To increase transparency, PeerJ operates a system of 'optional signed reviews and history'. This takes two forms: (1) peer reviewers are encouraged, but not required, to provide their names (if they do so, then their profile page records the articles they have reviewed), and (2) authors are given the option of reproducing their entire peer review history alongside their published article (in which case the complete peer review process is provided, including revisions, rebuttal letters and editor decision letters).
Congratulations on a great contribution.
Please incorporate the minor suggestions given by both reviewers, which will improve the final version of your manuscript. Congratulations.
In general the manuscript conforms to basic formatting expectations, but there are a few aspects of the presentation of the material that could be improved:
1. The Introduction would benefit from some revision: it is confusing in some places and simply not very informative in others. Specifically, the paragraph from 64-86 that provides an overview of the higher taxonomy of Hydroidolina is quite confusing. It's not clear if the clades that are mentioned have been recognized (and received support) based on morphology alone, molecular analyses, or some combination of the two. Siphonophorae is first stated to be a well-supported monophyletic clade (67), but several sentences later (74) it's listed as a clade within Anthoathecata. 78-79 states that Aplanulata is a well-supported clade but that it includes members of Capitata, which has also just been referred to as a clade. Clarifying what clades have been established based on morphological evidence, and have subsequently held up (or not) to molecular analysis might help make this paragraph easier to follow. Further down in the Introduction there are two paragraphs that don't really serve much obvious function. 96-103 states that we now have the ability to use whole mt genomes for phylogenetic inference but doesn't include any information about why this approach might be more useful for phylogenetic inference than single-gene (or nuclear gene) approaches... And 104-112 posits that there are challenges to sequencing linear genomes, but doesn't indicate specifically what those are (presumably getting the ends of the sequences by PCR?) or how they have been or can be overcome.
2. The Figure legends and Table titles could be more informative than they are. Some figure elements and abbreviations are not defined. Some examples:
- Fig. 2 refers to "light" arrows, but not to the red and blue arrows that are shown.
- No mention is made of the light green chevrons that are in Figs 1 and 2 - what do they signify?

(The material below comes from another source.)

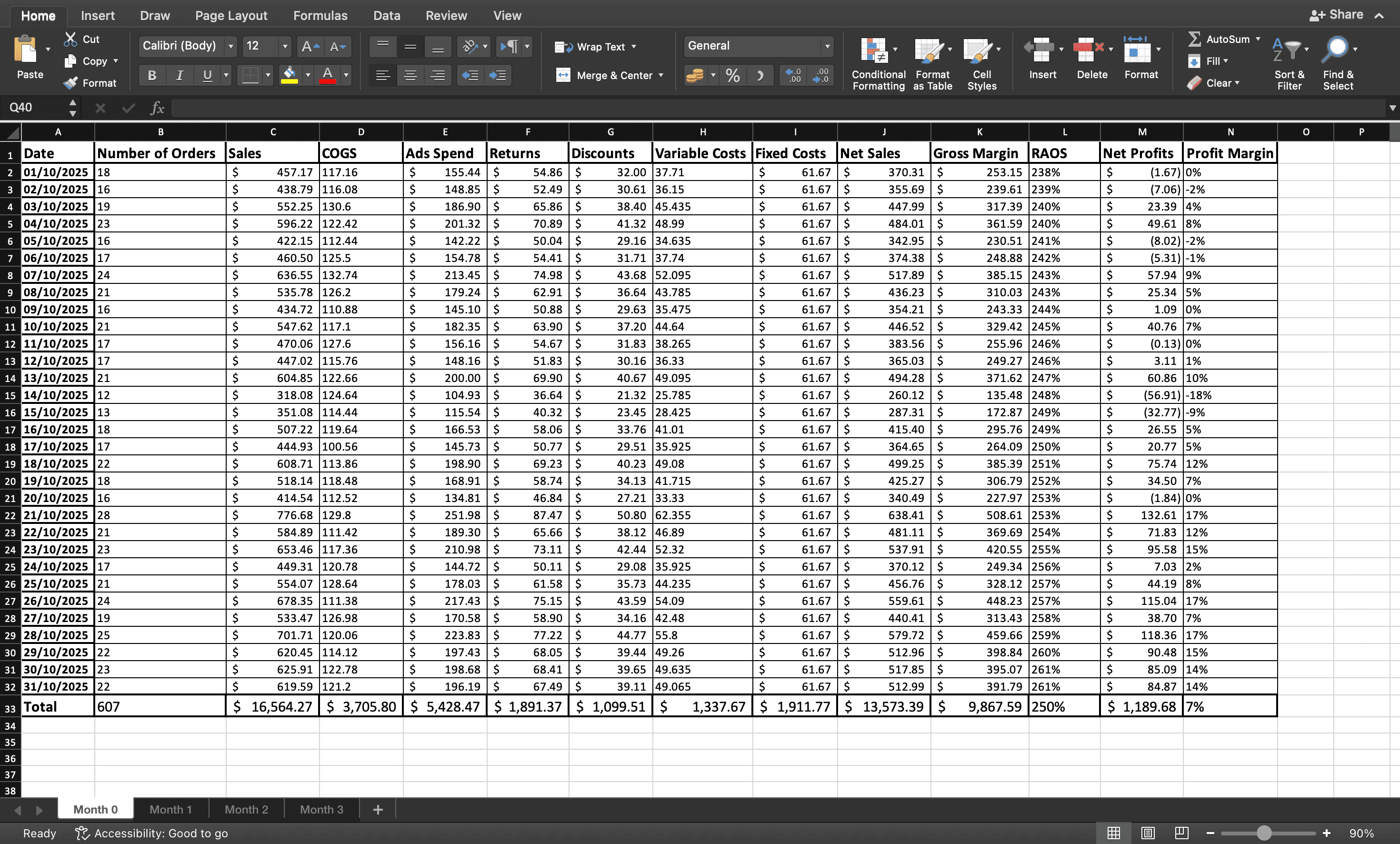Click the Increase Decimal icon
This screenshot has width=1400, height=844.
793,76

- What is "cox1 c" in Fig 1D?
- The text references a clade called "Gonoproxima" which is not indicated in Fig. 3.
- Table 1 does not state where vouchers are housed, or what "Notes" means (the SRR numbers are referred to at several points in the text, but what do they signify)?

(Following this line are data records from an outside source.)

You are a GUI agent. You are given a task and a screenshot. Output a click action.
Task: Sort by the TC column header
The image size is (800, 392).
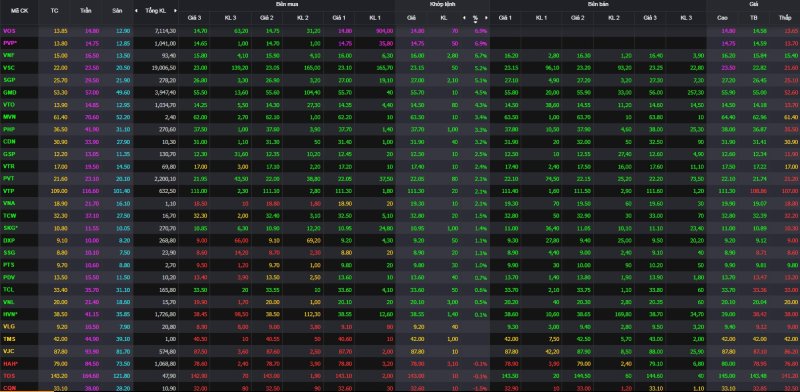point(55,11)
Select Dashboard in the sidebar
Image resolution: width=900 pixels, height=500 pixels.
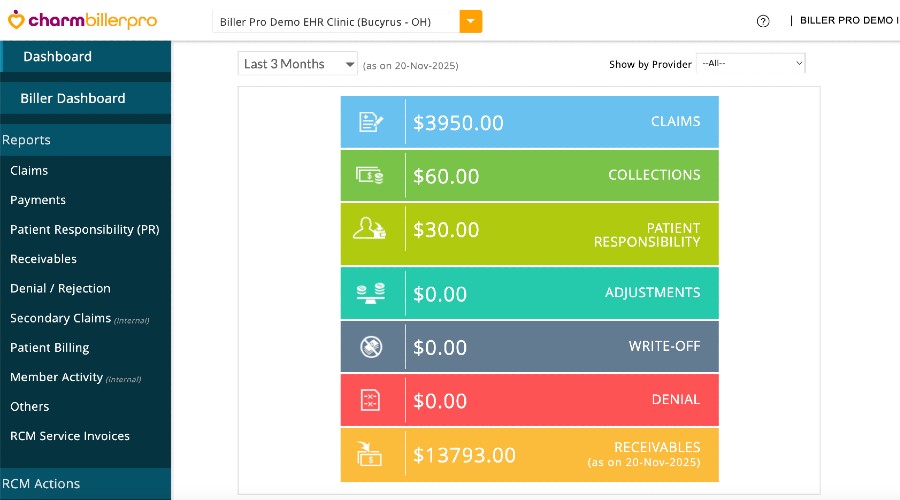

- In Table 3, Start/Stop codons are given as e.g. A/A. Does that mean ATG/ATA? What does "NA" mean (clade not recovered? clade not supported?)?
3. The Results section is uneven. Some results that should be described in the text are glossed over and the reader is left to figure things out from the figures, while other information that is adequately presented in Tables is unnecessarily repeated in the text. Paragraph 202-217 is just a list of which species had the same gene orders, but doesn't tell the reader what those gene orders are or how they differ from one another. The reader has to figure that out from Fig.1. And one genome is stated to be "novel" and "transitional" but what about it makes it those things is not described. Rather than simply listing what species have the same gene arrangements, it would be much more informative to describe how the arrangements differ from one another. A Table might be a more efficient way to then list which species have which arrangement. Conversely, the information given in paragraph 229-238 is all summarized in Table 2, and doesn't need to be repeated in the text (although see note above about defining abbreviations). It's adequate just to state that some genes used alternative start and stop codons, and refer the reader to the table for the specific information about which ones.

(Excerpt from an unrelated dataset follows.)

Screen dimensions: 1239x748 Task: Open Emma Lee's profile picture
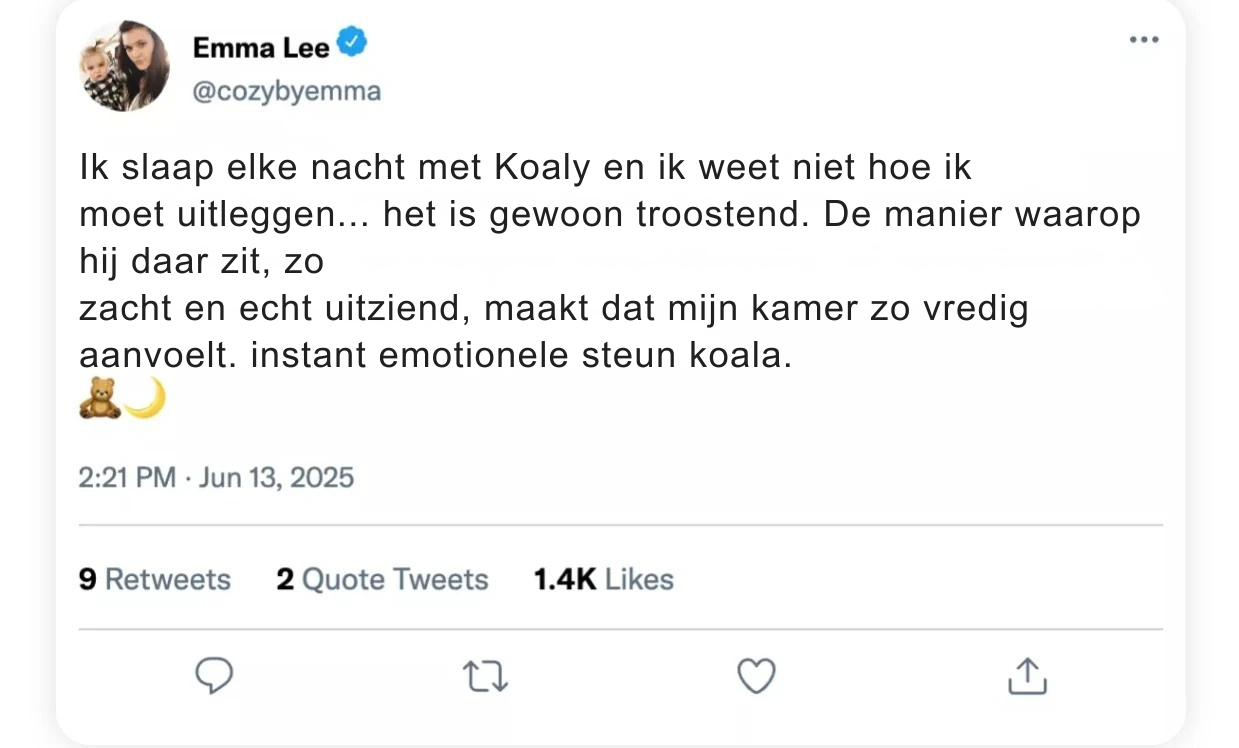tap(124, 66)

The methods used here to sequence and bioinformatically infer mt genomes were varied, but seem fairly straightforward. The Abstract, however, highlights the fact that "we describe a new, relatively cheap and accessible multiplexing strategy..." But this new method is described entirely within a Supplement to the manuscript. If this is a novel enough protocol to highlight in the Abstract, shouldn't it be described within the main body of the paper?
The findings fall into three separate categories: 1. Inference of mt genome maps. 2. Use of the nt and AA sequence data to infer phylogenetic relationships. 3. Speculation about the mechanism of mt gene transcription in Hydrozoa. I have no concerns about the analysis and interpretation of the phylogenetic results, but some additional information would help support the authors' conclusions regarding the genome maps and proposed model of transcription.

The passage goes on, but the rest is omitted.